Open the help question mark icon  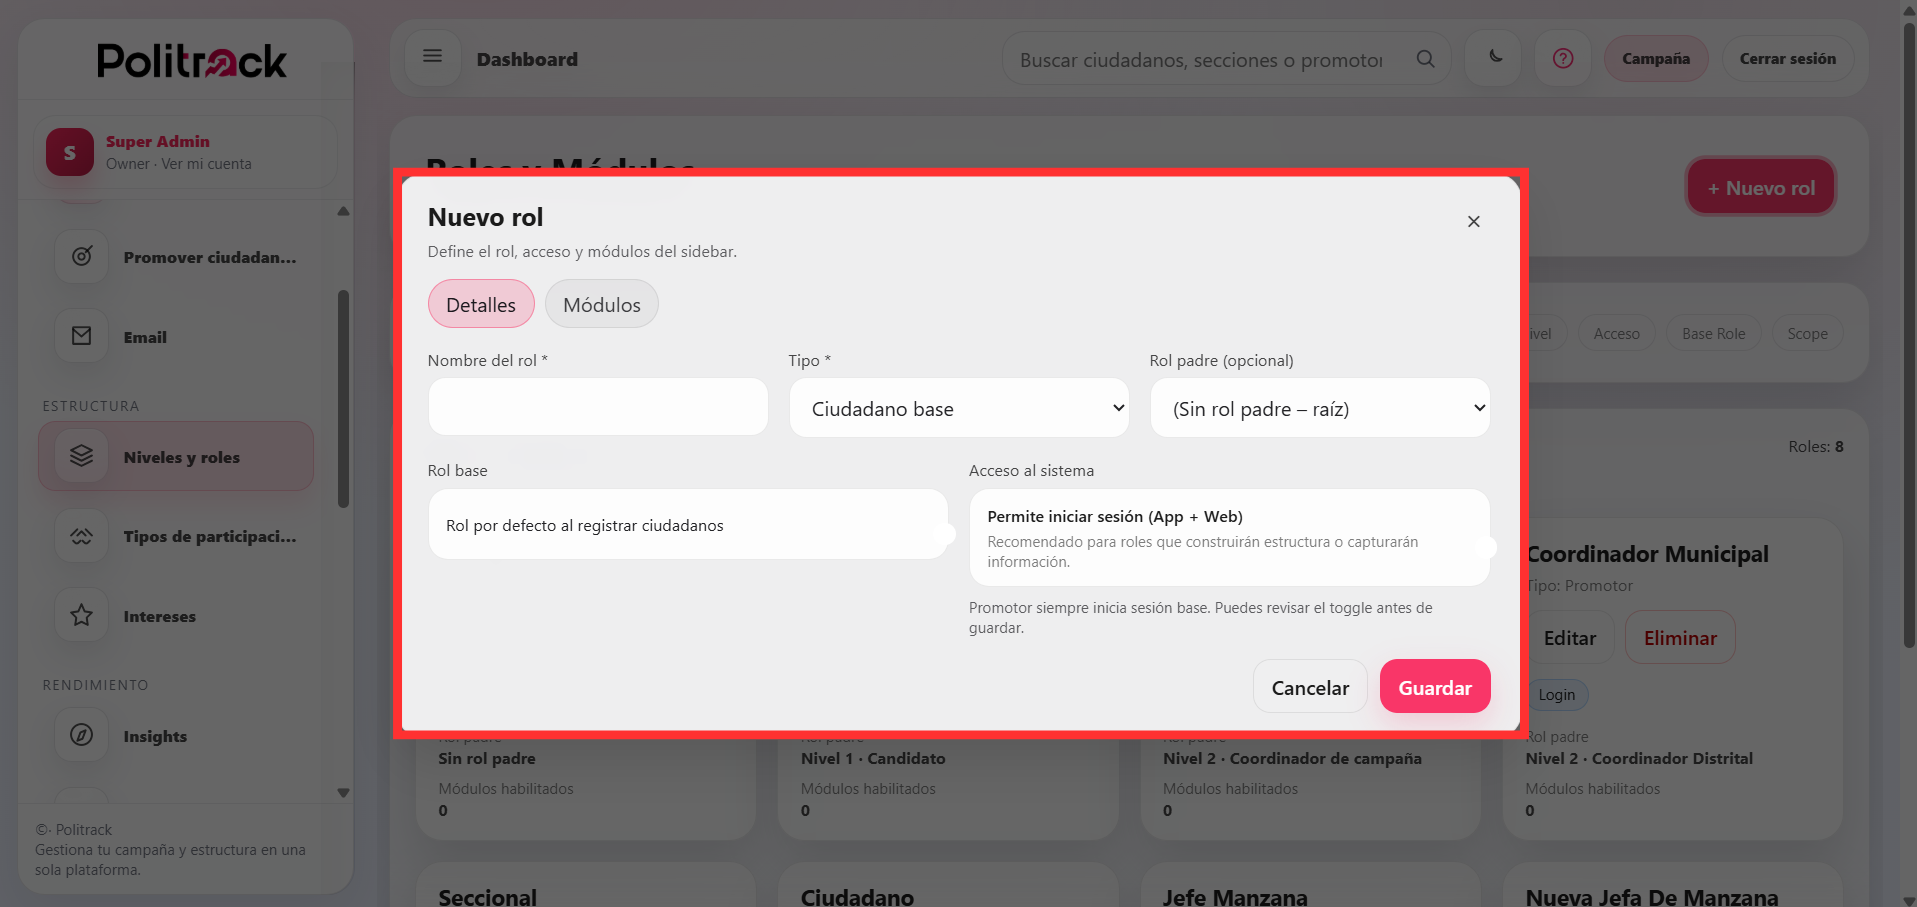(1562, 58)
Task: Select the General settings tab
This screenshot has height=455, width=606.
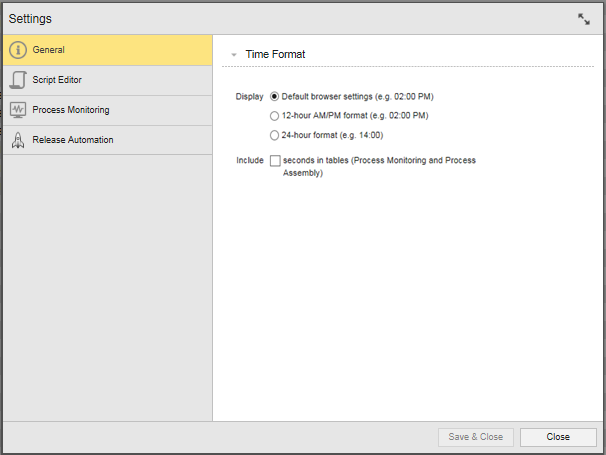Action: pos(107,50)
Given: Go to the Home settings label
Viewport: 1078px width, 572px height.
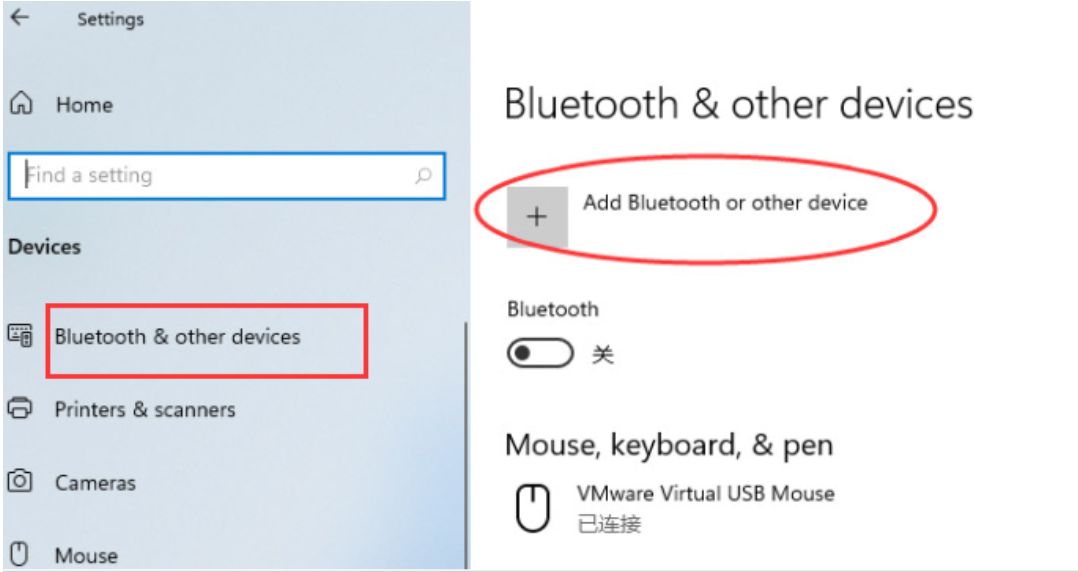Looking at the screenshot, I should coord(84,105).
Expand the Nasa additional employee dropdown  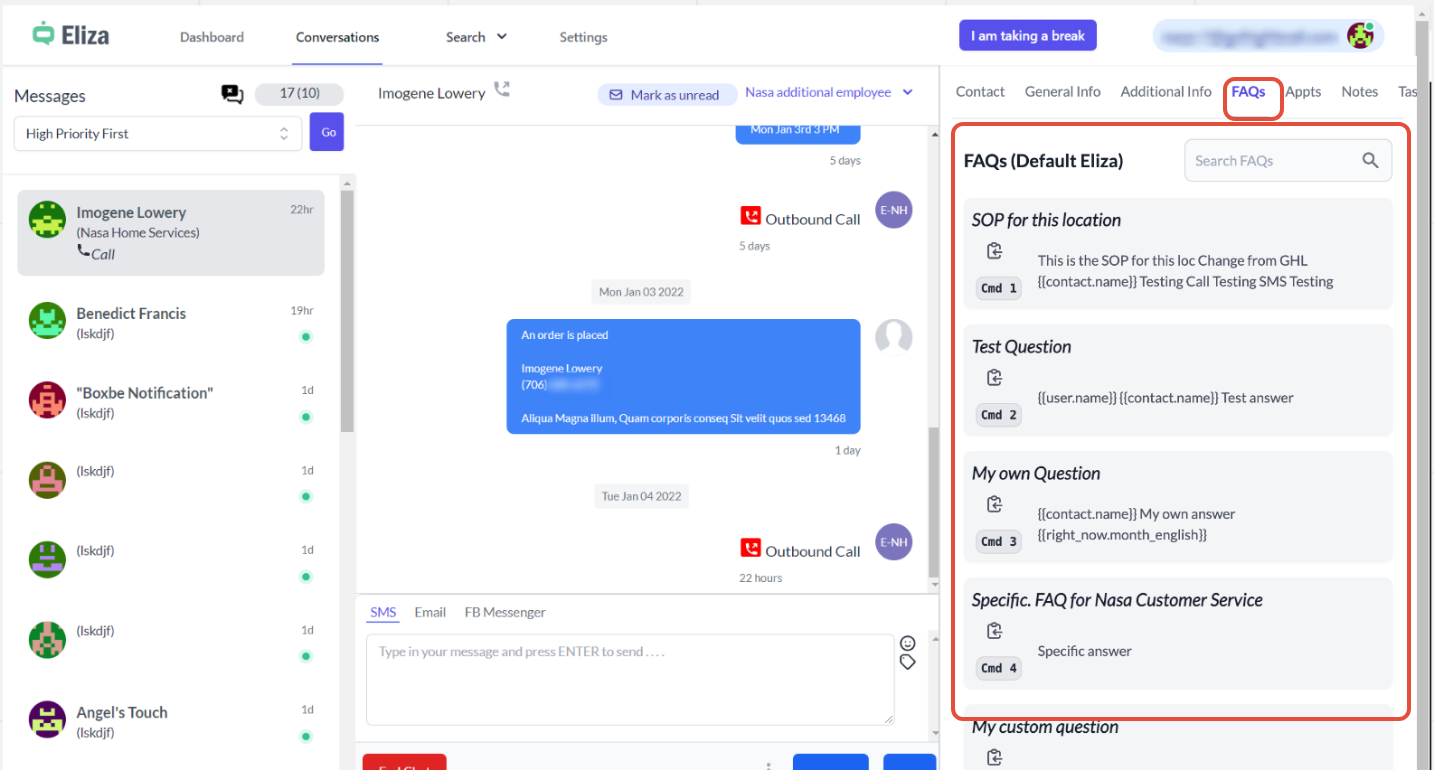coord(829,93)
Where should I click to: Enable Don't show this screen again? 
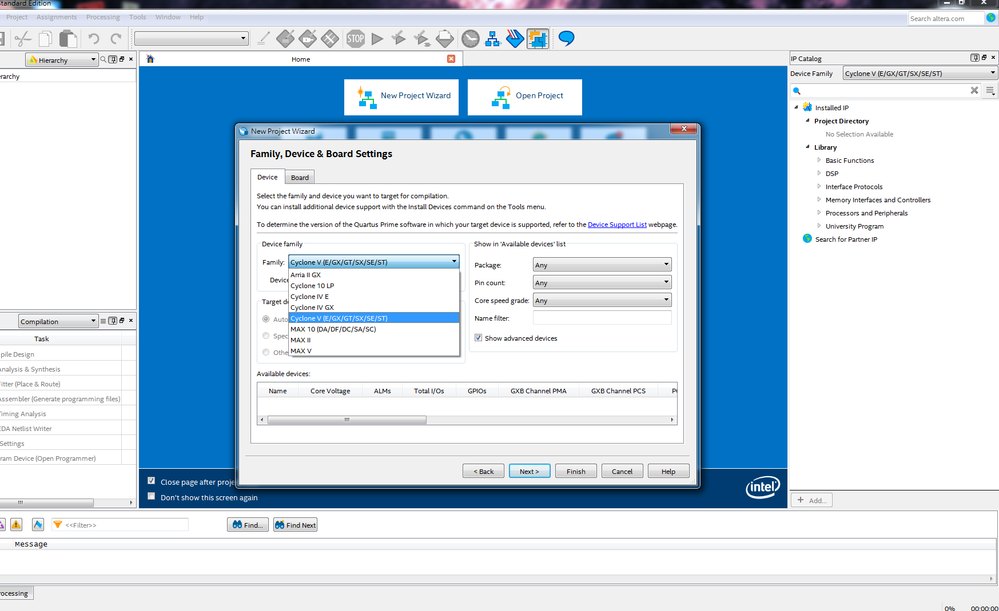152,496
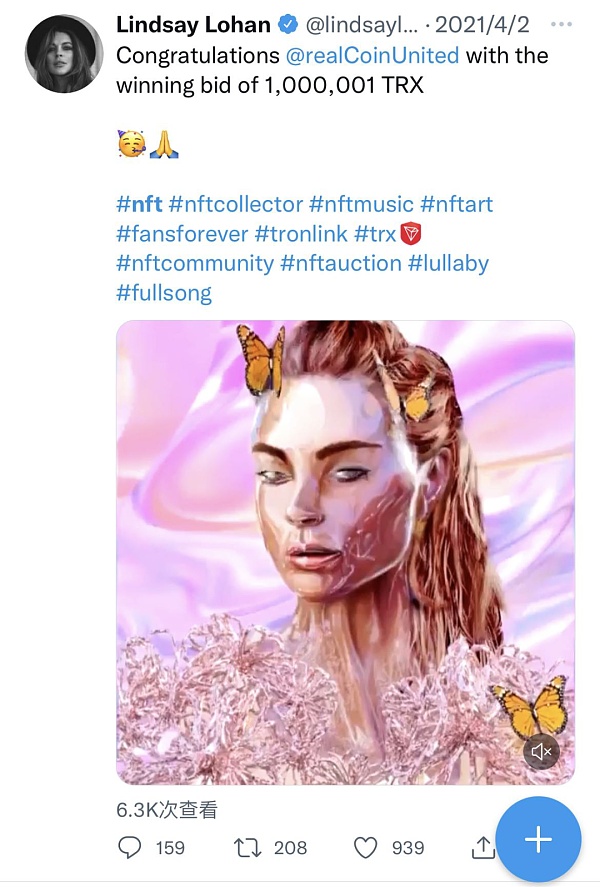Click the retweet icon
The image size is (600, 887).
click(x=246, y=847)
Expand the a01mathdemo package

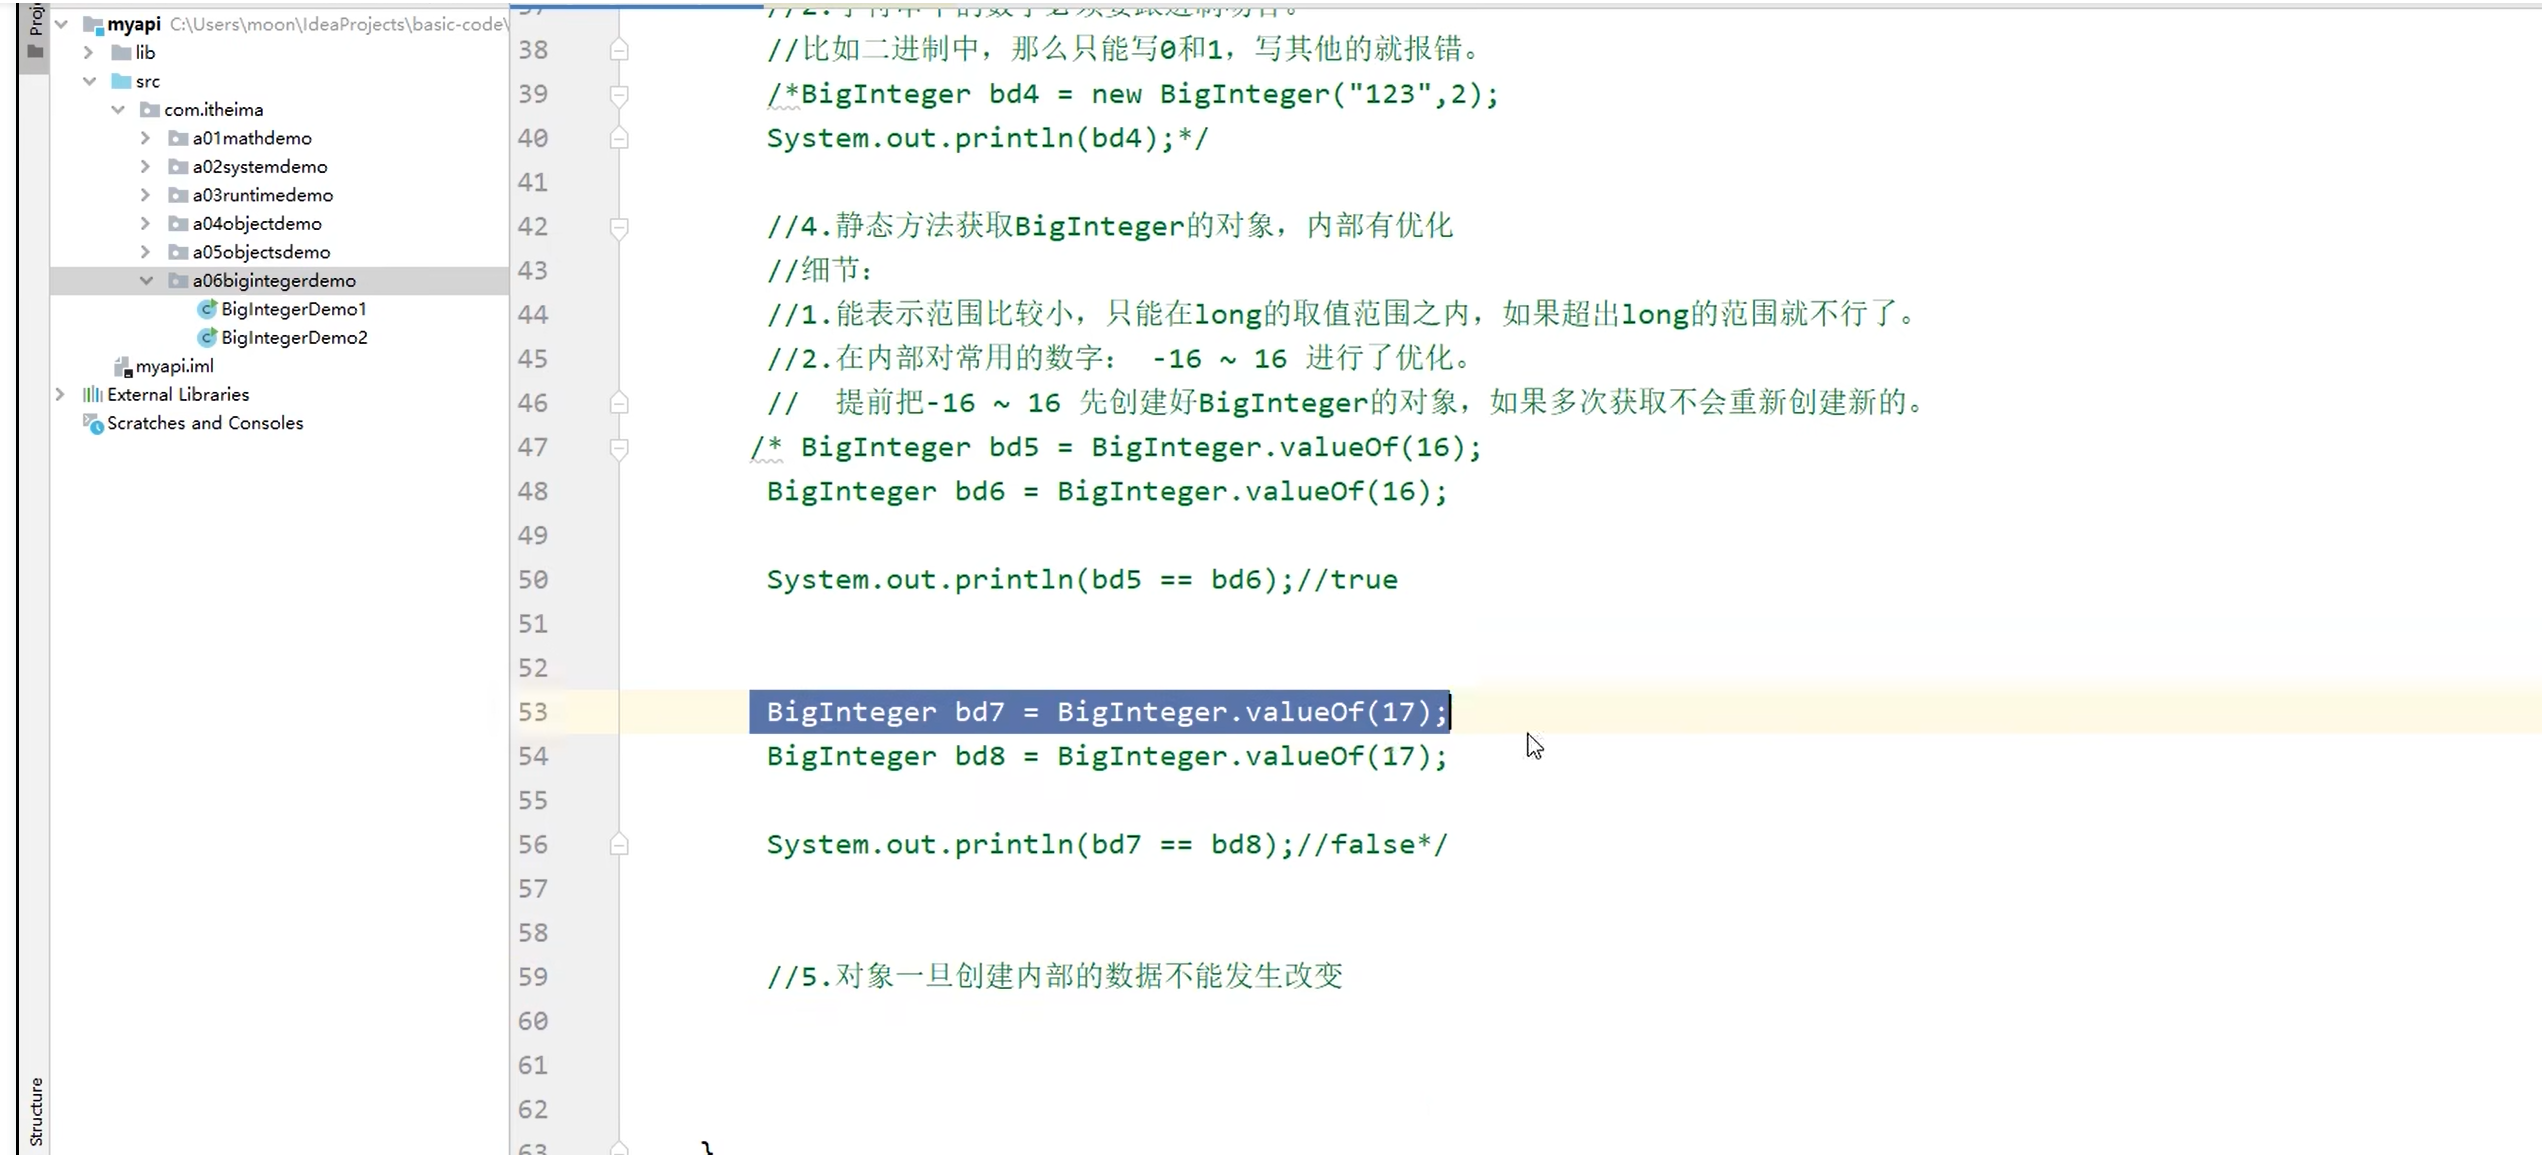pos(145,138)
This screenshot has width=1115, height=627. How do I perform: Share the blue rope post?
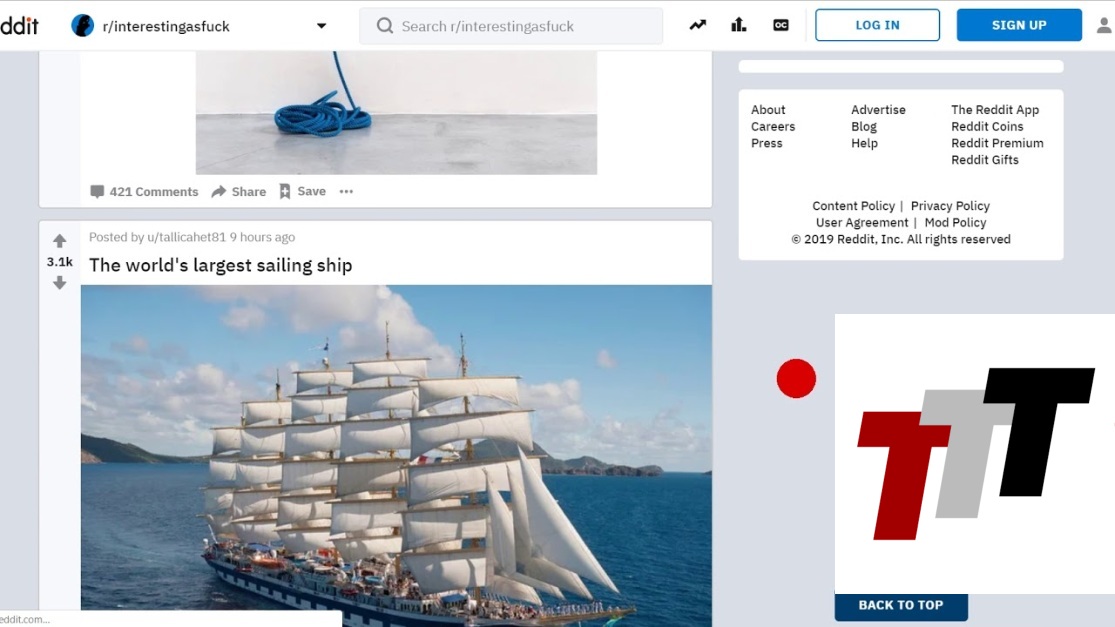tap(239, 192)
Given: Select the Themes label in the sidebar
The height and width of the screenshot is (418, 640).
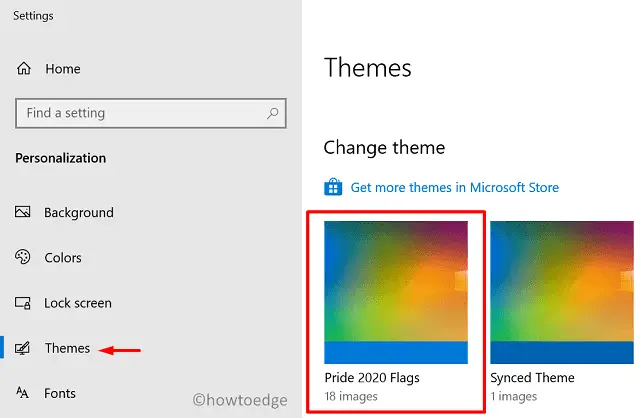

☆ ☆ ☆ ☆

Rewrite the entries from the line containing "Where should I" through the end of the entries, inclusive, replacing "Themes" with "Appearance" and leaving everything else unchanged. Omit the pictures from your answer.

Output
Where should I click to: Enable Don't show this screen again? 
152,496
Click the retweet icon
The image size is (600, 887).
click(x=246, y=847)
Expand the a01mathdemo package

pos(145,138)
This screenshot has width=1115, height=627. How do I perform: Share the blue rope post?
tap(239, 192)
Given: Select the Appearance label in the sidebar
The height and width of the screenshot is (418, 640).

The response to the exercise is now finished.